*TO BE DONE*:
Copy the following material line for line, without altering anything, and omit the pictures from your copy.

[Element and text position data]
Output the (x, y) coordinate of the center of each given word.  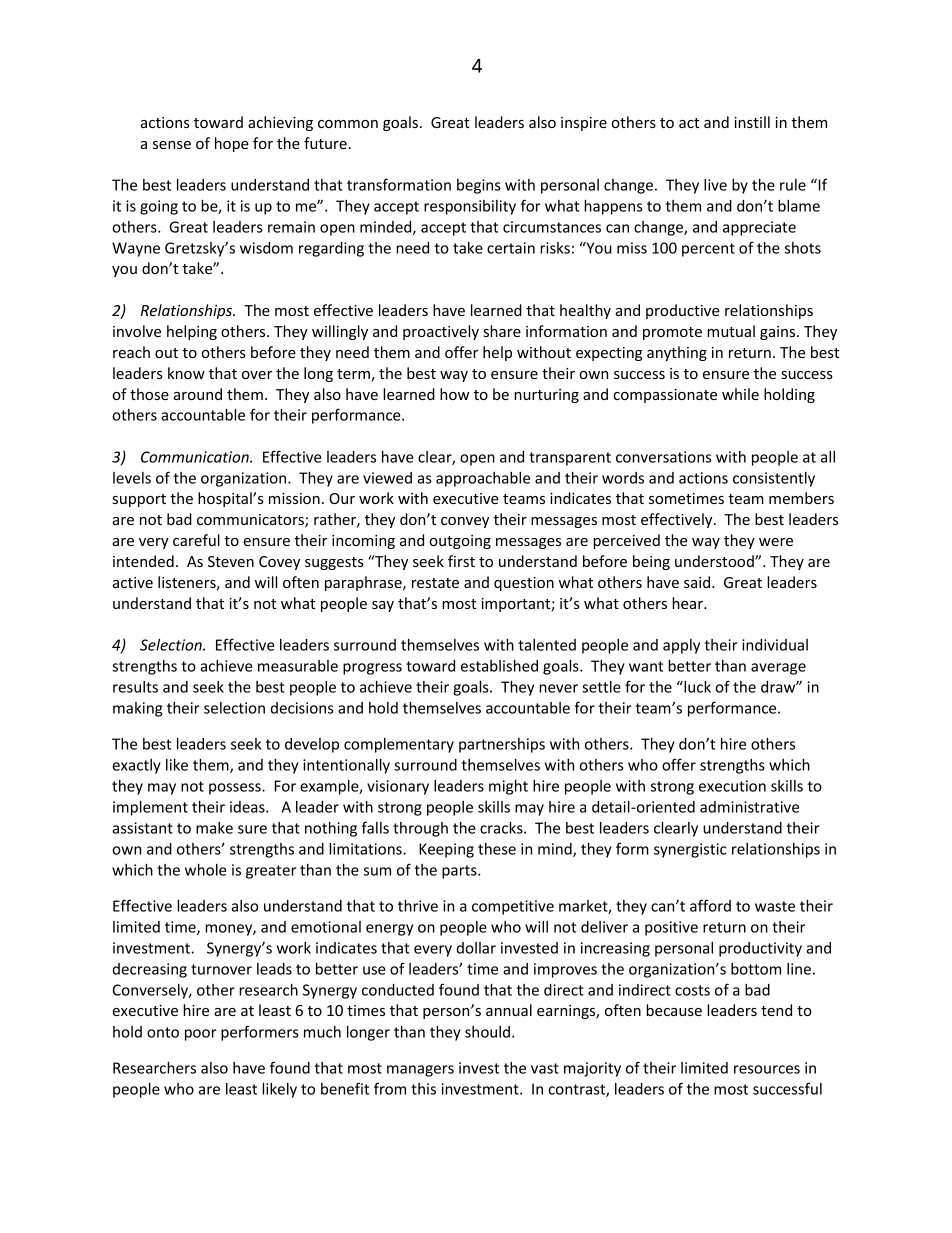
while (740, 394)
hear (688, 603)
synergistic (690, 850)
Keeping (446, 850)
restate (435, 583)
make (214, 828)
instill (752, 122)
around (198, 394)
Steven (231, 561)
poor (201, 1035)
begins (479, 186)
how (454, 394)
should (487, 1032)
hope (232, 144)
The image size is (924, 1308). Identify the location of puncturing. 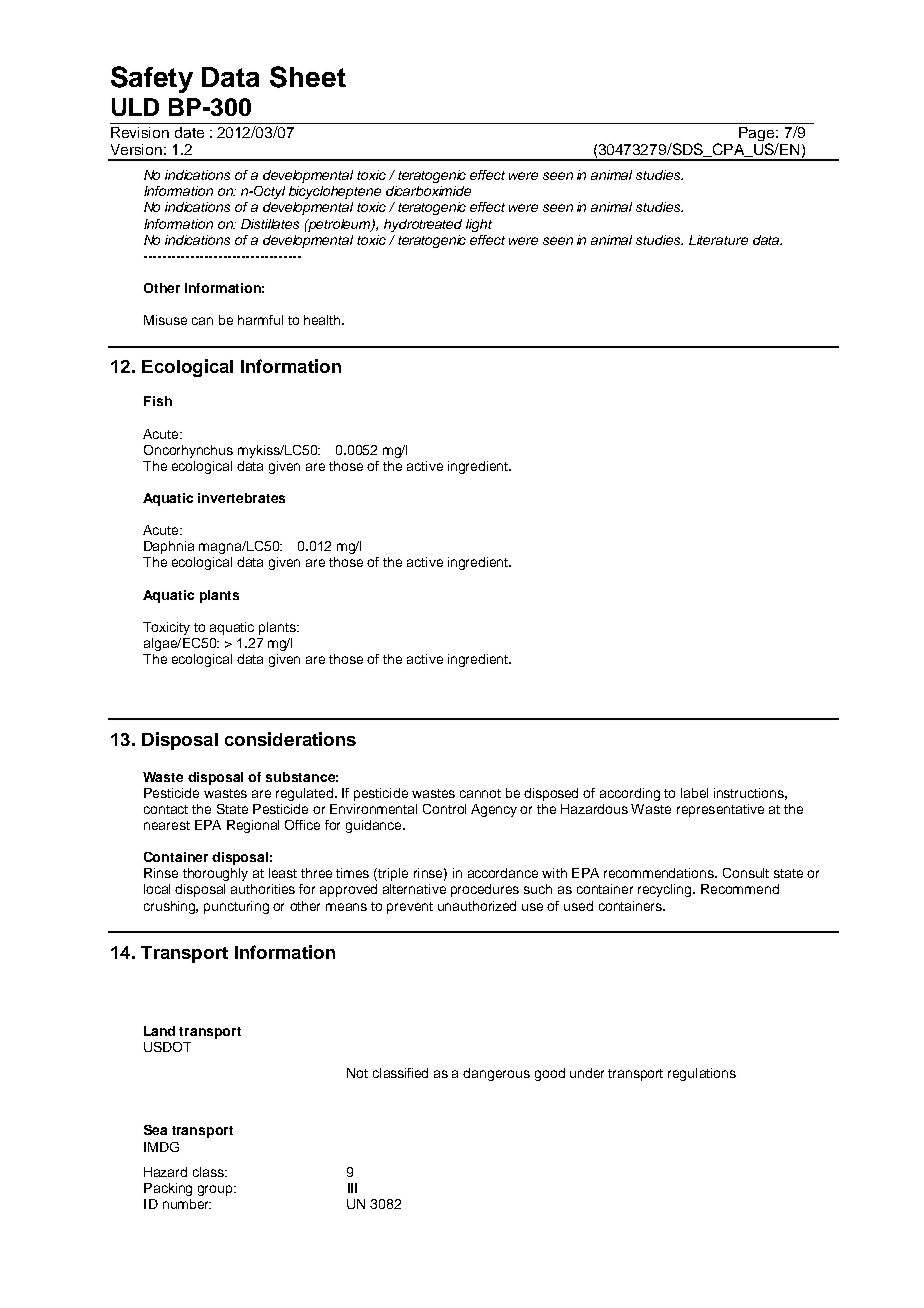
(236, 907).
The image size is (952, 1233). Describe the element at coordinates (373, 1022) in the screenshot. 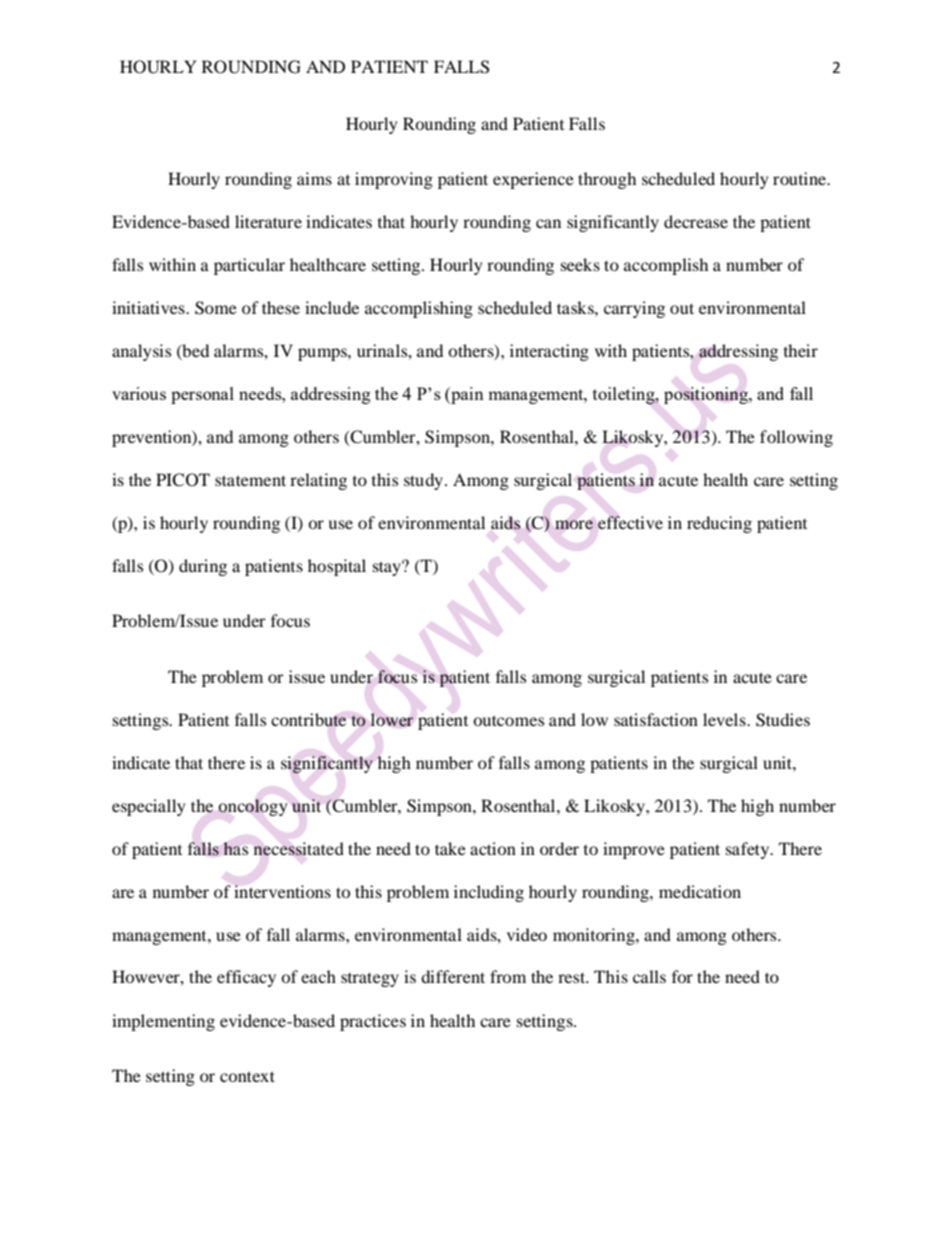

*RESULT FOR THIS EXERCISE*:
Output the (x, y) coordinate of the center of each given word.  
while (740, 394)
hear (688, 603)
synergistic (690, 850)
Keeping (446, 850)
restate (435, 583)
make (214, 828)
instill (752, 122)
around (198, 394)
Steven (231, 561)
poor (201, 1035)
begins (479, 186)
how (454, 394)
should (487, 1032)
hope (232, 144)
The image size is (924, 1308). Identify the location of puncturing. 
(236, 907).
The image size is (952, 1233). Describe the element at coordinates (373, 1022) in the screenshot. 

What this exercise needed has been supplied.